(Stored data entries)
--------

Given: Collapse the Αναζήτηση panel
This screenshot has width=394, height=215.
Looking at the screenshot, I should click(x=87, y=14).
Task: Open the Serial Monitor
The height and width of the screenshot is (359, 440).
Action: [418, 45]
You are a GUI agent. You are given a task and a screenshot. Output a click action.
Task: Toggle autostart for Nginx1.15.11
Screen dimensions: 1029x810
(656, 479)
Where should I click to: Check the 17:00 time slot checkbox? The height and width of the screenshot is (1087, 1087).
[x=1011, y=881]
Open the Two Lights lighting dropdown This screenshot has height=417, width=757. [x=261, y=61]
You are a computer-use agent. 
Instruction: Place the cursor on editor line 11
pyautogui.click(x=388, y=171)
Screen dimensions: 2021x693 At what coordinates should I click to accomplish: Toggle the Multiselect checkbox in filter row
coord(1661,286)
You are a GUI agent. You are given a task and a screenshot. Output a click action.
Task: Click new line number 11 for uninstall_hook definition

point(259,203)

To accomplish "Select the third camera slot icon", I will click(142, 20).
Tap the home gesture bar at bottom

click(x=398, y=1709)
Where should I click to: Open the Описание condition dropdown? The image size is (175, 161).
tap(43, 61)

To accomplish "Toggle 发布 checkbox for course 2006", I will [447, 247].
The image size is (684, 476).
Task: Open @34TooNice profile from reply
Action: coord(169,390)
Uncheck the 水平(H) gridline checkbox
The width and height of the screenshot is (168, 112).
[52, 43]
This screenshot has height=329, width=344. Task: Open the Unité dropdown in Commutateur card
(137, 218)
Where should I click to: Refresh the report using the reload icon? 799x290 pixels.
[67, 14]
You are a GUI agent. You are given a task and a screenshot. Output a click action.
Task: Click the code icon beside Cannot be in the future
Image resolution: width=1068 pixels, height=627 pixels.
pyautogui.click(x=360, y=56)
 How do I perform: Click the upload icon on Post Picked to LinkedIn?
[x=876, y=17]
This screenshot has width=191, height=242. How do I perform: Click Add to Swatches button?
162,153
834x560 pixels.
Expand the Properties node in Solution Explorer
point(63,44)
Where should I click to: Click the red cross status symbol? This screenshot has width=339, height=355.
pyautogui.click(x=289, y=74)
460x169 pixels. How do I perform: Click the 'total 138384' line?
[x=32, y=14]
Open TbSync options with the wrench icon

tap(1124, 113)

--------

> **TASK BRIEF**
Would you set down all of the entries again, word for word?

> **ANSWER SECTION**
Given: Collapse the Αναζήτηση panel
This screenshot has width=394, height=215.
Looking at the screenshot, I should click(x=87, y=14).
Task: Open the Serial Monitor
The height and width of the screenshot is (359, 440).
Action: [418, 45]
You are a GUI agent. You are given a task and a screenshot. Output a click action.
Task: Toggle autostart for Nginx1.15.11
Screen dimensions: 1029x810
(656, 479)
Where should I click to: Check the 17:00 time slot checkbox? The height and width of the screenshot is (1087, 1087).
[x=1011, y=881]
Open the Two Lights lighting dropdown This screenshot has height=417, width=757. [x=261, y=61]
You are a computer-use agent. 
Instruction: Place the cursor on editor line 11
pyautogui.click(x=388, y=171)
Screen dimensions: 2021x693 At what coordinates should I click to accomplish: Toggle the Multiselect checkbox in filter row
coord(1661,286)
You are a GUI agent. You are given a task and a screenshot. Output a click action.
Task: Click new line number 11 for uninstall_hook definition

point(259,203)

To accomplish "Select the third camera slot icon", I will click(142, 20).
Tap the home gesture bar at bottom

click(x=398, y=1709)
Where should I click to: Open the Описание condition dropdown? The image size is (175, 161).
tap(43, 61)

To accomplish "Toggle 发布 checkbox for course 2006", I will [447, 247].
The image size is (684, 476).
Task: Open @34TooNice profile from reply
Action: coord(169,390)
Uncheck the 水平(H) gridline checkbox
The width and height of the screenshot is (168, 112).
[52, 43]
This screenshot has height=329, width=344. Task: Open the Unité dropdown in Commutateur card
(137, 218)
Where should I click to: Refresh the report using the reload icon? 799x290 pixels.
[67, 14]
You are a GUI agent. You are given a task and a screenshot. Output a click action.
Task: Click the code icon beside Cannot be in the future
Image resolution: width=1068 pixels, height=627 pixels.
pyautogui.click(x=360, y=56)
 How do I perform: Click the upload icon on Post Picked to LinkedIn?
[x=876, y=17]
This screenshot has width=191, height=242. How do I perform: Click Add to Swatches button?
162,153
834x560 pixels.
Expand the Properties node in Solution Explorer
point(63,44)
Where should I click to: Click the red cross status symbol? This screenshot has width=339, height=355.
pyautogui.click(x=289, y=74)
460x169 pixels. How do I perform: Click the 'total 138384' line?
[x=32, y=14]
Open TbSync options with the wrench icon

tap(1124, 113)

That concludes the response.